Instruction 1: From the excerpt about Indian government apps, list every identity document it names as something Digilocker holds.
Instruction 2: Reproduce word for word the part of the excerpt about Indian government apps starting with "Thanks for the" and going on through "ago (4 children)".

Excerpt to read:
= = = = =

I'll be the paragraph guy today.

BHIM stands for BHarat Interface for Money, a payment application that uses India's money transfer protocol called United Payment Interface (UPI). This makes all payments cashless, from ₹1 to ₹1,00,000. No transaction fees, as of yet.

Digilocker is a government document vault app that allows digital copies of documents to be enforced. You don't need to carry around the physical copies, the QR code generated by the app is scanned by specialised scanners that validate the validity of the document and also fetches any relevant records. This includes the Driver's License, Aadhar Card (Indian National Identity Card), PAN Card (Permanent Account Number; used for what is essentially a 2 Factor Authentication system of documents for verification of identity), etc.

Voter ID app is to identify your voting region, and make any changes to the details of your Voter ID.

The Gov.in store is new to me and I don't think I need one more store on my device, but hey... I don't use an iPhone 😄.

Why is all of this not a single app? Idk.

Coming back to the point, I don't mind having important apps like these pre-installed. It helps to have these for people who aren't as technically inclined as you'd hope.

[–] [email protected] 60 points 2 days ago (1 children)

Why is all of this not a single app?

Because they have very different functions though all associated with the government. It's just better to separate apps with different functions.

Thanks for the explanation.

[–] [email protected] 2 points 21 hours ago

Fair enough. I just wish it were a single super-app since that's more user-friendly. But its fine.

[–] [email protected] 31 points 2 days ago (4 children)

These are all open-source and don't track location, right?

= = = = =

Supplied data:
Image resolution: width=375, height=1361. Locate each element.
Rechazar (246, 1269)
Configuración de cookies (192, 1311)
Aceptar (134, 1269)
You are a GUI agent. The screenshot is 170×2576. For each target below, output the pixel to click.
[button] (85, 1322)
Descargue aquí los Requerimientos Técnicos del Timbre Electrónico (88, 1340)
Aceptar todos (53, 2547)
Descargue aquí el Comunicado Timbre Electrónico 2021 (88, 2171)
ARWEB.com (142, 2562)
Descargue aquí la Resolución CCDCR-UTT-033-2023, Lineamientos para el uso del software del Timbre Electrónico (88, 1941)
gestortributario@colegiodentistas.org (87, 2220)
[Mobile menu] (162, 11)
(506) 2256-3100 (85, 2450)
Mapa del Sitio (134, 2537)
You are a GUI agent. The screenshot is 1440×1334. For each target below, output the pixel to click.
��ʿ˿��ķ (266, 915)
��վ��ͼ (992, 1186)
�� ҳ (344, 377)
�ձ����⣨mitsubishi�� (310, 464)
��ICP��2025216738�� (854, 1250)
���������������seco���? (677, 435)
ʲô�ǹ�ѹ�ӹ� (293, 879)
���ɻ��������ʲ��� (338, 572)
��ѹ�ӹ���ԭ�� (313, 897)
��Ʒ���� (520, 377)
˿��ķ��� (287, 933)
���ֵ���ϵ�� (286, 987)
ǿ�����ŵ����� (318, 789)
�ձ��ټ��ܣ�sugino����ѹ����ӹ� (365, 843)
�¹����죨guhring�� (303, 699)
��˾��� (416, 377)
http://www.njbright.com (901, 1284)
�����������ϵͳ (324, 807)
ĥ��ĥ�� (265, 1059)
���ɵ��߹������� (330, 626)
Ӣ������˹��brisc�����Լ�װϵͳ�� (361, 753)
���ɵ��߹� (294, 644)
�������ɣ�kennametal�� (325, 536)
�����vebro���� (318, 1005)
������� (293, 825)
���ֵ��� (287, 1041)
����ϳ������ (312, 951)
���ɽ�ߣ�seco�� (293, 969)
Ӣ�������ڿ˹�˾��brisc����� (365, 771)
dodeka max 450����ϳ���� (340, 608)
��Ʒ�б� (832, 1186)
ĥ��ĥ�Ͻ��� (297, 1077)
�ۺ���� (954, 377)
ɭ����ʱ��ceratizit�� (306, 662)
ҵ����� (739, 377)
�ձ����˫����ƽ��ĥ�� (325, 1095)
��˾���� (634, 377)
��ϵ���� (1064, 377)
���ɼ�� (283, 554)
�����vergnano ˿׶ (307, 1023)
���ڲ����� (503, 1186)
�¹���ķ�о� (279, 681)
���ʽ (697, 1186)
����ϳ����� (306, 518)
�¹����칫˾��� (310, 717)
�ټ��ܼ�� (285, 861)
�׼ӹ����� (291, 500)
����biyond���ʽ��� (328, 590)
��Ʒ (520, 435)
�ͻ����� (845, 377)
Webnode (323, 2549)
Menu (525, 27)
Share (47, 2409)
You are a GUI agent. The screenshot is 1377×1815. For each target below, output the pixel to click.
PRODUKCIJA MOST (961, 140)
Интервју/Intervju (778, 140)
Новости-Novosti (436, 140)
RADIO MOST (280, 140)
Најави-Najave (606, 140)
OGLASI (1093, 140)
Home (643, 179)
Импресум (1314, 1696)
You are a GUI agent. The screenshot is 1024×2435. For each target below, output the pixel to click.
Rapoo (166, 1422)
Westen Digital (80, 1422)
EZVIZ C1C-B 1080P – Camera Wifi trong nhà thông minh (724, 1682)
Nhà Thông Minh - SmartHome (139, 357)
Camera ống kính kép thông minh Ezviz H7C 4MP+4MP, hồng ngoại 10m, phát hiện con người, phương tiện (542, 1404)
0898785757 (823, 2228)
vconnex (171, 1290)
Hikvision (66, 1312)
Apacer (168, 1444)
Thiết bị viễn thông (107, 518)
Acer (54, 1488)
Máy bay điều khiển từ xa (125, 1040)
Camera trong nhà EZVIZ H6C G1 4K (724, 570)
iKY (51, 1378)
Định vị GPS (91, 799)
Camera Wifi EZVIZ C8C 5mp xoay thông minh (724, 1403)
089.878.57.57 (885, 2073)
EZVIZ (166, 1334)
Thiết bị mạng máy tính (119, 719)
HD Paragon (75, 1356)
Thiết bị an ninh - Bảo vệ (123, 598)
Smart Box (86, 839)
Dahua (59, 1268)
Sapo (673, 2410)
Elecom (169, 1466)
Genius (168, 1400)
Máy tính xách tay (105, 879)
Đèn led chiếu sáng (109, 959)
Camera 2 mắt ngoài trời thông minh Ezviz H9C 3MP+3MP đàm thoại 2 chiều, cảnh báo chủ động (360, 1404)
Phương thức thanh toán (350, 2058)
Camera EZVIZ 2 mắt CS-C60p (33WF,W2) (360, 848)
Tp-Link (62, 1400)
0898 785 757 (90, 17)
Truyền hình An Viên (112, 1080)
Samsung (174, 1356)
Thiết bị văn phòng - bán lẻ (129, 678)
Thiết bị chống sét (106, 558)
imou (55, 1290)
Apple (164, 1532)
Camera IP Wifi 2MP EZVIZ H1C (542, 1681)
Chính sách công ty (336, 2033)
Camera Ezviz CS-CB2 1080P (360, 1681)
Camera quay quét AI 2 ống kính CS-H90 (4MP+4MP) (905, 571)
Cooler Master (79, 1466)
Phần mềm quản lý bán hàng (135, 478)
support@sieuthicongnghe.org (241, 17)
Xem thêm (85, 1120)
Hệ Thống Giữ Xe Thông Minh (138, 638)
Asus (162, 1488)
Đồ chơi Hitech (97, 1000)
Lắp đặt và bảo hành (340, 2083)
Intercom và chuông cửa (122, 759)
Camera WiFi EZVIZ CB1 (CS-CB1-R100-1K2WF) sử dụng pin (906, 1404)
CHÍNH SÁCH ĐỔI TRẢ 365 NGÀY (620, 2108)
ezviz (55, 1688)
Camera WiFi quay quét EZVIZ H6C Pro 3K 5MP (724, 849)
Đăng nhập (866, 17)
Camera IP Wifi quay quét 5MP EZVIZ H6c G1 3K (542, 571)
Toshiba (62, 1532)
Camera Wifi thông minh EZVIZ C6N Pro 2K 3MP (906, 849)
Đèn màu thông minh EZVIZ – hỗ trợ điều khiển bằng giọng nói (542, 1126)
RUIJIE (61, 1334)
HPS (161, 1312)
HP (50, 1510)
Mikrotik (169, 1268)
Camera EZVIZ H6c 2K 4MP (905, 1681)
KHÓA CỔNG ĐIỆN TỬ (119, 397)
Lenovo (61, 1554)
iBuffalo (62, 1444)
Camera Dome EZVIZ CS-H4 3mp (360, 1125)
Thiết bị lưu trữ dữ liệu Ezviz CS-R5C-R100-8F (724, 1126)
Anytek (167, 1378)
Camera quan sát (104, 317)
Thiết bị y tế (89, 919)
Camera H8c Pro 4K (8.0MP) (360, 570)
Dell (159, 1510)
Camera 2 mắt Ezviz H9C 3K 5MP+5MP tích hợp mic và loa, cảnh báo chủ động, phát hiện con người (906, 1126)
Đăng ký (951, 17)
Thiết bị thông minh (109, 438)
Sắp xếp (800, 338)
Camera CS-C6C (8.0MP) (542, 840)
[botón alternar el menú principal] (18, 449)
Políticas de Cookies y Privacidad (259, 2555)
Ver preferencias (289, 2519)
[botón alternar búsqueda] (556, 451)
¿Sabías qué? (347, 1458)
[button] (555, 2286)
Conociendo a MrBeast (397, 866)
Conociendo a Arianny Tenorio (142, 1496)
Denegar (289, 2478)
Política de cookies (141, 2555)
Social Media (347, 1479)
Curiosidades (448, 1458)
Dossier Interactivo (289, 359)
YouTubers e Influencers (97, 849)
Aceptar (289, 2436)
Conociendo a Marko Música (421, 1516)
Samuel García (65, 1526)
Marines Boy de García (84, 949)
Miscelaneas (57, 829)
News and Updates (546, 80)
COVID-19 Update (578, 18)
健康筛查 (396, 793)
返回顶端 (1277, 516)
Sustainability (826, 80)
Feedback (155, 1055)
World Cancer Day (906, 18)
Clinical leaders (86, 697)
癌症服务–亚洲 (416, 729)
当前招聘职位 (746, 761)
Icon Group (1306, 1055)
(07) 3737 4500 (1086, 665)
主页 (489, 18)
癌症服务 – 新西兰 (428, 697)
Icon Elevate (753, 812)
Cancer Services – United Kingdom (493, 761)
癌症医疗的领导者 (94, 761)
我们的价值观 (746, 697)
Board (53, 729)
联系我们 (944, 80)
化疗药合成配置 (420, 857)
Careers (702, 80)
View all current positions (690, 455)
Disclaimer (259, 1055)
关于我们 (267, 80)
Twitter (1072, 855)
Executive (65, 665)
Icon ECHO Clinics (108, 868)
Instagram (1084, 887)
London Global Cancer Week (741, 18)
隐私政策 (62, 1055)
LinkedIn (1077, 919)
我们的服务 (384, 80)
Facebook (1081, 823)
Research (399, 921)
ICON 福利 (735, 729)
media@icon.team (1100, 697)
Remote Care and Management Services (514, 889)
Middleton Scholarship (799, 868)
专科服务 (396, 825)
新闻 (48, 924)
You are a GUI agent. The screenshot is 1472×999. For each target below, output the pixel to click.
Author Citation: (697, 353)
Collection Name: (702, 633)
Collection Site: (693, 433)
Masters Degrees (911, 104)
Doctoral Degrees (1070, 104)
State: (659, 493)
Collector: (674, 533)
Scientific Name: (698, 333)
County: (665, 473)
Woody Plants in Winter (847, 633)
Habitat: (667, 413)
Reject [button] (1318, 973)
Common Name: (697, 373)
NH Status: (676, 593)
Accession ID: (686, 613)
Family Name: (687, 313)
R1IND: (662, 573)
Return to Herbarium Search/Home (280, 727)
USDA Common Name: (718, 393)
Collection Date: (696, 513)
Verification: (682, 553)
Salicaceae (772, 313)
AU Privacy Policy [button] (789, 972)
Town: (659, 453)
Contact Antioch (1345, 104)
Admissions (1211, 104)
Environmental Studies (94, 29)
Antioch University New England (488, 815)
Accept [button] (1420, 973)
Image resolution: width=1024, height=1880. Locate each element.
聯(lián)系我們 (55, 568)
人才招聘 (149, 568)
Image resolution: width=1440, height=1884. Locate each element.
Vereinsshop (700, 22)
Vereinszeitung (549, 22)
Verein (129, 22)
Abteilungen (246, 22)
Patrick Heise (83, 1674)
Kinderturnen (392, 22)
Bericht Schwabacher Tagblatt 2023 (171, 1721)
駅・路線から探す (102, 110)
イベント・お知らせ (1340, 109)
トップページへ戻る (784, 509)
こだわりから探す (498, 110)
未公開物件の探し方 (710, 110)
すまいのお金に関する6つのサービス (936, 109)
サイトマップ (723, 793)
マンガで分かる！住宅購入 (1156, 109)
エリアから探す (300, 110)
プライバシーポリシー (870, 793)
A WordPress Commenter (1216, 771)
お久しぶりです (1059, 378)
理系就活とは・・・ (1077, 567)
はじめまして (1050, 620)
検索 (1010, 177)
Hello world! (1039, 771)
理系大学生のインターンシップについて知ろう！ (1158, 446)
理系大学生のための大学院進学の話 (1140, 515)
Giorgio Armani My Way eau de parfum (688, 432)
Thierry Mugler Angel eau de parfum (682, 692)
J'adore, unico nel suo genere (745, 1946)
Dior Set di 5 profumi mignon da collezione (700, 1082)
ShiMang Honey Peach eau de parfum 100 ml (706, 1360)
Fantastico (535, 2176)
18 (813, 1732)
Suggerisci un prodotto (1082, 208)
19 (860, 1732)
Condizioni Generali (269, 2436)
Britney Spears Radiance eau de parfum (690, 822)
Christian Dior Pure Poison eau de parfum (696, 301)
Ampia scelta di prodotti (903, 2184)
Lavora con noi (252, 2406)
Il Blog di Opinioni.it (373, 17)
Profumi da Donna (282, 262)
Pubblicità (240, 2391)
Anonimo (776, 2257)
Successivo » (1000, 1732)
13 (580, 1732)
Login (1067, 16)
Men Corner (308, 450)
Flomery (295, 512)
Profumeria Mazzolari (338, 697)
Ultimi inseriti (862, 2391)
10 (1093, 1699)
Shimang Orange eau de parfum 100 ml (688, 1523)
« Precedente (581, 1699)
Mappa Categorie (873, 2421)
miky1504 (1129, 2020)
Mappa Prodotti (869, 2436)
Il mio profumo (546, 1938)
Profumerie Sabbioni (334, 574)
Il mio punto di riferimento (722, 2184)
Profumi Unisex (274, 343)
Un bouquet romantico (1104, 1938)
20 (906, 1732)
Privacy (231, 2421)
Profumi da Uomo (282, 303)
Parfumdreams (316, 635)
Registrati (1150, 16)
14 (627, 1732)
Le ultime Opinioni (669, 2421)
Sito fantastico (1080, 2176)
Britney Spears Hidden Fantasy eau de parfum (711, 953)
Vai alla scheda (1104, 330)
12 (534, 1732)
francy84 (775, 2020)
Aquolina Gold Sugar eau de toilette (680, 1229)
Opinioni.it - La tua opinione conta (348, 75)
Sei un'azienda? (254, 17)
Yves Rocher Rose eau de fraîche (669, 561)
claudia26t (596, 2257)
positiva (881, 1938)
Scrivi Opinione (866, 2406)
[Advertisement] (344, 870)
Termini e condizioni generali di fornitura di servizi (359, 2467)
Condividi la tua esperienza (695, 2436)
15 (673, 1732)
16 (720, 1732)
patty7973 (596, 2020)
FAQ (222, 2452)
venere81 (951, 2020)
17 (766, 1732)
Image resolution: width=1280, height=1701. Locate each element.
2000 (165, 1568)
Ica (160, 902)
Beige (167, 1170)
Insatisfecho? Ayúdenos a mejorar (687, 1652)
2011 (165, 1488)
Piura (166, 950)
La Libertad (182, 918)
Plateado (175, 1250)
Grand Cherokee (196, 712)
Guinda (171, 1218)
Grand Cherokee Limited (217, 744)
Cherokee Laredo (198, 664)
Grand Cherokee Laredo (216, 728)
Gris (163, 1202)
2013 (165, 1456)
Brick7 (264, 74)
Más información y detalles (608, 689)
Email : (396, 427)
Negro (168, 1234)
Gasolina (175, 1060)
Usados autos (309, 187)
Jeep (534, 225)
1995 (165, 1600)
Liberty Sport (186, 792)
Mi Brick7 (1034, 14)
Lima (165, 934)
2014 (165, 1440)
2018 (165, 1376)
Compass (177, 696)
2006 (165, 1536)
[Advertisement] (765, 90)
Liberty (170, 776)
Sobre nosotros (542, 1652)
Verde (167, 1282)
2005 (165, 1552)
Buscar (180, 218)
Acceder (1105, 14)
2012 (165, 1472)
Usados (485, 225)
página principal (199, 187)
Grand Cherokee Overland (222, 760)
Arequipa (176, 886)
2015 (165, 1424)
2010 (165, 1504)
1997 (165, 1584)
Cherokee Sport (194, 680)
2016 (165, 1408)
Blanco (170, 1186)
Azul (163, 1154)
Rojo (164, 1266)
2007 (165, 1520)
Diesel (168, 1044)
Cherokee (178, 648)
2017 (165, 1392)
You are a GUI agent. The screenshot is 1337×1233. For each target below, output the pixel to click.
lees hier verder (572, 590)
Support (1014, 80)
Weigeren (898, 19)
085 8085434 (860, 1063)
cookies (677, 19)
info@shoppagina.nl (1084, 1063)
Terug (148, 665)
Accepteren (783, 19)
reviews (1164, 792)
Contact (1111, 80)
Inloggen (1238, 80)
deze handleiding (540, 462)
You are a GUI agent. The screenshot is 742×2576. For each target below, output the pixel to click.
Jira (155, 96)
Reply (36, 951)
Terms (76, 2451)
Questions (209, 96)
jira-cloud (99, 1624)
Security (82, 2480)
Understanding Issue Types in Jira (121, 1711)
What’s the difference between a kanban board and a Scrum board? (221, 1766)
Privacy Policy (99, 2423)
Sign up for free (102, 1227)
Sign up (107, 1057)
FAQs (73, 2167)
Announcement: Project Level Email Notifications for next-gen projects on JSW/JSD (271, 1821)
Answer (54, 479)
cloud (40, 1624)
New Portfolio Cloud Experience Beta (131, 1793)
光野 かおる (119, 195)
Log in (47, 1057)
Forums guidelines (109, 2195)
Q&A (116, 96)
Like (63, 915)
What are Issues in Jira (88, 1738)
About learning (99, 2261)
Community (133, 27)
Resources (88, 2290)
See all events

= = = = =

Final result 1:
- Driver's License
- Aadhar Card (Indian National Identity Card)
- PAN Card (Permanent Account Number)

Final result 2:
Thanks for the explanation.

[–] [email protected] 2 points 21 hours ago

Fair enough. I just wish it were a single super-app since that's more user-friendly. But its fine.

[–] [email protected] 31 points 2 days ago (4 children)